┌──

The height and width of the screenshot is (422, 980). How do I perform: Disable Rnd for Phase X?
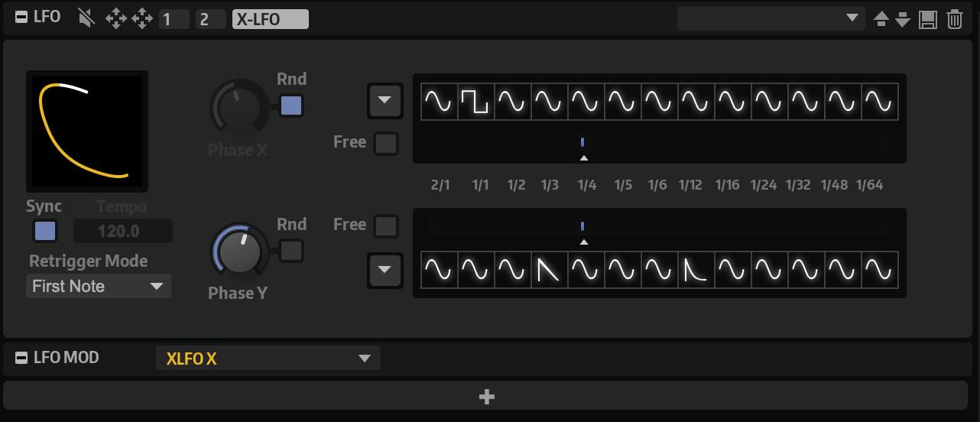point(290,106)
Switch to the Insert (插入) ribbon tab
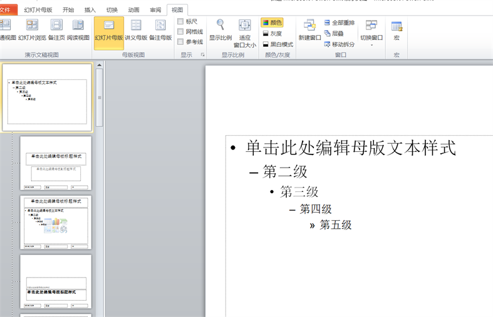 tap(90, 10)
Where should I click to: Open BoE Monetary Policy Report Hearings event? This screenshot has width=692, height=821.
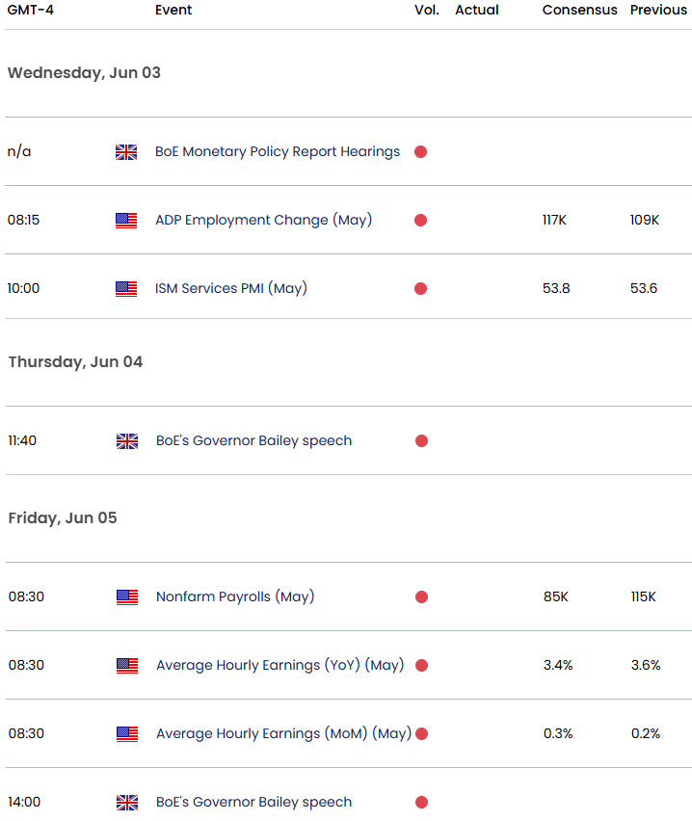click(278, 152)
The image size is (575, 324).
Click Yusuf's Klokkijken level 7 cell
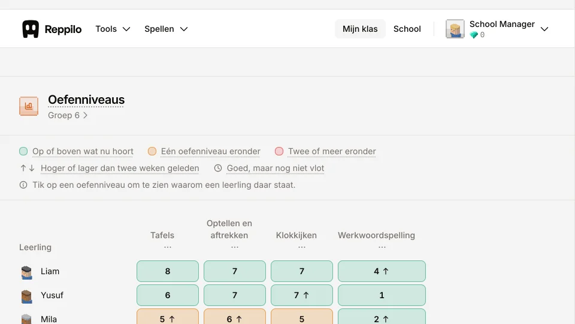(302, 295)
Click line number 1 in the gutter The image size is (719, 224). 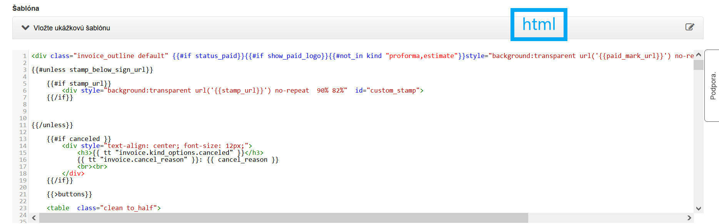click(25, 56)
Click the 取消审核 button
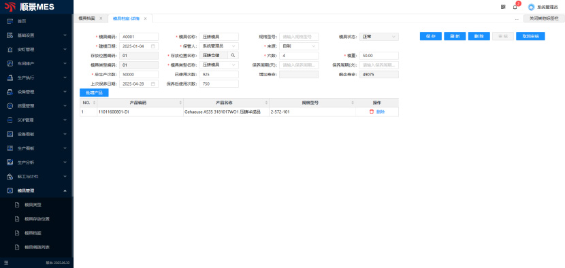565x268 pixels. [530, 36]
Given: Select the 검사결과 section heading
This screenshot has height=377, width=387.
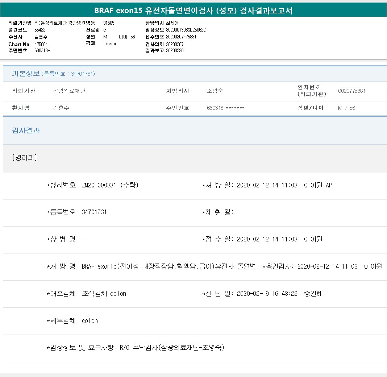Looking at the screenshot, I should pyautogui.click(x=26, y=131).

└──

EXERCISE PROMPT
Inclusive range, exact copy: the line containing "Click the 取消审核 button" through the last line of the listing. Print nothing else, and no pictures.

ANSWER BOX
Click the 取消审核 button
565x268 pixels. [530, 36]
Given: Select the 검사결과 section heading
This screenshot has height=377, width=387.
Looking at the screenshot, I should pyautogui.click(x=26, y=131).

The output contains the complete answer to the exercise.